▶ [The problem] Copy all of the data below line for line, keeping every character as it is.
— START Data to use —
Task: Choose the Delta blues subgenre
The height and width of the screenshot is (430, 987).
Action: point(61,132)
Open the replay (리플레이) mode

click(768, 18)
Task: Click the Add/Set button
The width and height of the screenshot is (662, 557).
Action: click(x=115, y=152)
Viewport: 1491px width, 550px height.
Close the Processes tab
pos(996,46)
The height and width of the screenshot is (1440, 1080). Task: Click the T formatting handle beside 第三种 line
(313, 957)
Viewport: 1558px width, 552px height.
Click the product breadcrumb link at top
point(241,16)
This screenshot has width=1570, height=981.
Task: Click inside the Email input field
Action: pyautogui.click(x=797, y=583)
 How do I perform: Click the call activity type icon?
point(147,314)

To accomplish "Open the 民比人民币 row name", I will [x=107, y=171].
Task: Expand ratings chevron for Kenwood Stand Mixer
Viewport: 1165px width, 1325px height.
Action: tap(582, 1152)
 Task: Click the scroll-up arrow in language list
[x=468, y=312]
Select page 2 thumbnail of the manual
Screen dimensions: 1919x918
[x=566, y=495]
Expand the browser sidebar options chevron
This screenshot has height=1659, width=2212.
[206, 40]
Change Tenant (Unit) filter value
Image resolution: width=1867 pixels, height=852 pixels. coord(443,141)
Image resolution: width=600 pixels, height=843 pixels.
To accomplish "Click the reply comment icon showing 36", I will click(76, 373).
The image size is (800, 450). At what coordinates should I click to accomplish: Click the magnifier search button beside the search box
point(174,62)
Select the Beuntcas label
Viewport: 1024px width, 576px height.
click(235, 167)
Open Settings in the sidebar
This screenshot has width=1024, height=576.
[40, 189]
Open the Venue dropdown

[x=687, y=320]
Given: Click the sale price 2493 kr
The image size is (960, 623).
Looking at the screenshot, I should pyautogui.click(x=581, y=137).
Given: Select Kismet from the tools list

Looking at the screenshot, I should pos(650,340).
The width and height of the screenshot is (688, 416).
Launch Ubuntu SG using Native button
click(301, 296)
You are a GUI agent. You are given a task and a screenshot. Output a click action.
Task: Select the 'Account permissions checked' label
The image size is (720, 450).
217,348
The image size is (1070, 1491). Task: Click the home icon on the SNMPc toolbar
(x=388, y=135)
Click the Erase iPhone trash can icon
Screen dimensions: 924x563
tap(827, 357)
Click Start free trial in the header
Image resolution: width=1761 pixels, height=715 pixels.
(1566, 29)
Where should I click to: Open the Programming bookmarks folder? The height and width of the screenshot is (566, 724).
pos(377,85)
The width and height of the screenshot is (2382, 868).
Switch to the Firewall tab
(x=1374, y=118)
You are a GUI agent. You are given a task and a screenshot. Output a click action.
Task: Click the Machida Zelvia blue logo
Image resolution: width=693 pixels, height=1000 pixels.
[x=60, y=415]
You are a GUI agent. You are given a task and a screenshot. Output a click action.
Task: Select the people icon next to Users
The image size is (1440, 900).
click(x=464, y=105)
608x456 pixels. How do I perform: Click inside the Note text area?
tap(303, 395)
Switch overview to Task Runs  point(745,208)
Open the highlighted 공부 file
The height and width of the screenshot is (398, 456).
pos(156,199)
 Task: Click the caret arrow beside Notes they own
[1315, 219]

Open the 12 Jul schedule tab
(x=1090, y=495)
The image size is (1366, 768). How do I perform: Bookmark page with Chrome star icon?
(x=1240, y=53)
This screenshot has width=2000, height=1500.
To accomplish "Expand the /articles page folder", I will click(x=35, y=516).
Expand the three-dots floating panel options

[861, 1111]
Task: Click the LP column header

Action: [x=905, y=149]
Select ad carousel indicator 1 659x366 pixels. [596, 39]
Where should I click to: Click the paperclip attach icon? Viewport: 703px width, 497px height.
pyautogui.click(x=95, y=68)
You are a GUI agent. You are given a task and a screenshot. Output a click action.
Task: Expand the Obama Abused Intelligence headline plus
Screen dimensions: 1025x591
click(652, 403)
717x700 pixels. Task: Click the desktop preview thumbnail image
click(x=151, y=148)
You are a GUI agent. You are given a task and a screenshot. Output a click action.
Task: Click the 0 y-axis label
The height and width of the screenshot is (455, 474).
— END Data to use —
▶ [Right answer]
Task: Choose the Delta blues subgenre
The height and width of the screenshot is (430, 987).
Action: point(61,132)
Open the replay (리플레이) mode

click(768, 18)
Task: Click the Add/Set button
The width and height of the screenshot is (662, 557).
Action: click(x=115, y=152)
Viewport: 1491px width, 550px height.
Close the Processes tab
pos(996,46)
The height and width of the screenshot is (1440, 1080). Task: Click the T formatting handle beside 第三种 line
(313, 957)
Viewport: 1558px width, 552px height.
Click the product breadcrumb link at top
point(241,16)
This screenshot has width=1570, height=981.
Task: Click inside the Email input field
Action: pyautogui.click(x=797, y=583)
 How do I perform: Click the call activity type icon?
point(147,314)

To accomplish "Open the 民比人民币 row name", I will [x=107, y=171].
Task: Expand ratings chevron for Kenwood Stand Mixer
Viewport: 1165px width, 1325px height.
Action: tap(582, 1152)
 Task: Click the scroll-up arrow in language list
[x=468, y=312]
Select page 2 thumbnail of the manual
Screen dimensions: 1919x918
[x=566, y=495]
Expand the browser sidebar options chevron
This screenshot has height=1659, width=2212.
[206, 40]
Change Tenant (Unit) filter value
Image resolution: width=1867 pixels, height=852 pixels. coord(443,141)
Image resolution: width=600 pixels, height=843 pixels.
To accomplish "Click the reply comment icon showing 36", I will click(76, 373).
The image size is (800, 450). At what coordinates should I click to accomplish: Click the magnifier search button beside the search box
point(174,62)
Select the Beuntcas label
Viewport: 1024px width, 576px height.
click(235, 167)
Open Settings in the sidebar
This screenshot has width=1024, height=576.
[40, 189]
Open the Venue dropdown

[x=687, y=320]
Given: Click the sale price 2493 kr
The image size is (960, 623).
Looking at the screenshot, I should pyautogui.click(x=581, y=137).
Given: Select Kismet from the tools list

Looking at the screenshot, I should pos(650,340).
The width and height of the screenshot is (688, 416).
Launch Ubuntu SG using Native button
click(301, 296)
You are a GUI agent. You are given a task and a screenshot. Output a click action.
Task: Select the 'Account permissions checked' label
The image size is (720, 450).
217,348
The image size is (1070, 1491). Task: Click the home icon on the SNMPc toolbar
(x=388, y=135)
Click the Erase iPhone trash can icon
Screen dimensions: 924x563
tap(827, 357)
Click Start free trial in the header
Image resolution: width=1761 pixels, height=715 pixels.
(1566, 29)
Where should I click to: Open the Programming bookmarks folder? The height and width of the screenshot is (566, 724).
pos(377,85)
The width and height of the screenshot is (2382, 868).
Switch to the Firewall tab
(x=1374, y=118)
You are a GUI agent. You are given a task and a screenshot. Output a click action.
Task: Click the Machida Zelvia blue logo
Image resolution: width=693 pixels, height=1000 pixels.
[x=60, y=415]
You are a GUI agent. You are given a task and a screenshot. Output a click action.
Task: Select the people icon next to Users
The image size is (1440, 900).
click(x=464, y=105)
608x456 pixels. How do I perform: Click inside the Note text area?
tap(303, 395)
Switch overview to Task Runs  point(745,208)
Open the highlighted 공부 file
The height and width of the screenshot is (398, 456).
pos(156,199)
 Task: Click the caret arrow beside Notes they own
[1315, 219]

Open the 12 Jul schedule tab
(x=1090, y=495)
The image size is (1366, 768). How do I perform: Bookmark page with Chrome star icon?
(x=1240, y=53)
This screenshot has width=2000, height=1500.
To accomplish "Expand the /articles page folder", I will click(x=35, y=516).
Expand the three-dots floating panel options

[861, 1111]
Task: Click the LP column header

Action: [x=905, y=149]
Select ad carousel indicator 1 659x366 pixels. [596, 39]
Where should I click to: Click the paperclip attach icon? Viewport: 703px width, 497px height.
pyautogui.click(x=95, y=68)
You are a GUI agent. You are given a task and a screenshot. Output a click action.
Task: Expand the Obama Abused Intelligence headline plus
Screen dimensions: 1025x591
click(652, 403)
717x700 pixels. Task: Click the desktop preview thumbnail image
click(x=151, y=148)
You are a GUI agent. You are given a task and a screenshot. Output a click action.
Task: Click the 0 y-axis label
The height and width of the screenshot is (455, 474).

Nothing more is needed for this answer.